[Stored data entries]
----------------------------------------

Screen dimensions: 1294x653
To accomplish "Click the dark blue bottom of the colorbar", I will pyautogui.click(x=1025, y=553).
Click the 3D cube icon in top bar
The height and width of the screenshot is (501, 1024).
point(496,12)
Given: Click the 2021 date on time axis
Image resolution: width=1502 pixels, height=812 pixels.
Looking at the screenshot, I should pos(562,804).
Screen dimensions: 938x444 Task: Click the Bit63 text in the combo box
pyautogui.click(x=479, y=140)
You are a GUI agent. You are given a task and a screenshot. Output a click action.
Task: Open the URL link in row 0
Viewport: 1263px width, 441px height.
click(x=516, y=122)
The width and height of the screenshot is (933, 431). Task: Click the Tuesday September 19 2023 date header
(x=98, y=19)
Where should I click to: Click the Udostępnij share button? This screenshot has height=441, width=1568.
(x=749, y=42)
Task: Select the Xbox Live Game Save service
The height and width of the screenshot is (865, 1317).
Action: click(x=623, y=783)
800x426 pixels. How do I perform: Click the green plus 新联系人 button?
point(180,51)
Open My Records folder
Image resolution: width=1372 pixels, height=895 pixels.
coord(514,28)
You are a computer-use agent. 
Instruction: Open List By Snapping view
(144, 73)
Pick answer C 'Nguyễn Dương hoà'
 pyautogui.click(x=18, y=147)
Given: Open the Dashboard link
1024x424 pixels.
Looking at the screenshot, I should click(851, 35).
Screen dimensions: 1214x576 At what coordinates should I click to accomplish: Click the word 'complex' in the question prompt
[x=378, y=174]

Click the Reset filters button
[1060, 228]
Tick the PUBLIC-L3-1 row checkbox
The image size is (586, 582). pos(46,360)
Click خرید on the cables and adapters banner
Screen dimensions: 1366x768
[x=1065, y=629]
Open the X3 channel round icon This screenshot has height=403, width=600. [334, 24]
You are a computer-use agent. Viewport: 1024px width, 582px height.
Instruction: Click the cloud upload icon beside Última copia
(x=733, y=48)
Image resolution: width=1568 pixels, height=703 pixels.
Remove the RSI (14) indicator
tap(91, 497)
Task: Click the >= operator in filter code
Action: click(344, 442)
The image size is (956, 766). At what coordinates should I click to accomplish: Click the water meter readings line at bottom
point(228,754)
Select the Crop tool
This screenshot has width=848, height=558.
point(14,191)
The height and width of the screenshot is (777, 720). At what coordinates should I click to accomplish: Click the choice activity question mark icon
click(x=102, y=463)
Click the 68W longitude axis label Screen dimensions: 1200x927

----------------------------------------

Each entry is to be given again, exactly as it stands.

Screen dimensions: 1294x653
To accomplish "Click the dark blue bottom of the colorbar", I will pyautogui.click(x=1025, y=553).
Click the 3D cube icon in top bar
The height and width of the screenshot is (501, 1024).
point(496,12)
Given: Click the 2021 date on time axis
Image resolution: width=1502 pixels, height=812 pixels.
Looking at the screenshot, I should pos(562,804).
Screen dimensions: 938x444 Task: Click the Bit63 text in the combo box
pyautogui.click(x=479, y=140)
You are a GUI agent. You are given a task and a screenshot. Output a click action.
Task: Open the URL link in row 0
Viewport: 1263px width, 441px height.
click(x=516, y=122)
The width and height of the screenshot is (933, 431). Task: Click the Tuesday September 19 2023 date header
(x=98, y=19)
Where should I click to: Click the Udostępnij share button? This screenshot has height=441, width=1568.
(x=749, y=42)
Task: Select the Xbox Live Game Save service
The height and width of the screenshot is (865, 1317).
Action: click(x=623, y=783)
800x426 pixels. How do I perform: Click the green plus 新联系人 button?
point(180,51)
Open My Records folder
Image resolution: width=1372 pixels, height=895 pixels.
coord(514,28)
You are a computer-use agent. 
Instruction: Open List By Snapping view
(144, 73)
Pick answer C 'Nguyễn Dương hoà'
 pyautogui.click(x=18, y=147)
Given: Open the Dashboard link
1024x424 pixels.
Looking at the screenshot, I should click(851, 35).
Screen dimensions: 1214x576 At what coordinates should I click to accomplish: Click the word 'complex' in the question prompt
[x=378, y=174]

Click the Reset filters button
[1060, 228]
Tick the PUBLIC-L3-1 row checkbox
The image size is (586, 582). pos(46,360)
Click خرید on the cables and adapters banner
Screen dimensions: 1366x768
[x=1065, y=629]
Open the X3 channel round icon This screenshot has height=403, width=600. [334, 24]
You are a computer-use agent. Viewport: 1024px width, 582px height.
Instruction: Click the cloud upload icon beside Última copia
(x=733, y=48)
Image resolution: width=1568 pixels, height=703 pixels.
Remove the RSI (14) indicator
tap(91, 497)
Task: Click the >= operator in filter code
Action: click(344, 442)
The image size is (956, 766). At what coordinates should I click to accomplish: Click the water meter readings line at bottom
point(228,754)
Select the Crop tool
This screenshot has width=848, height=558.
point(14,191)
The height and width of the screenshot is (777, 720). At what coordinates should I click to accomplish: Click the choice activity question mark icon
click(x=102, y=463)
Click the 68W longitude axis label Screen dimensions: 1200x927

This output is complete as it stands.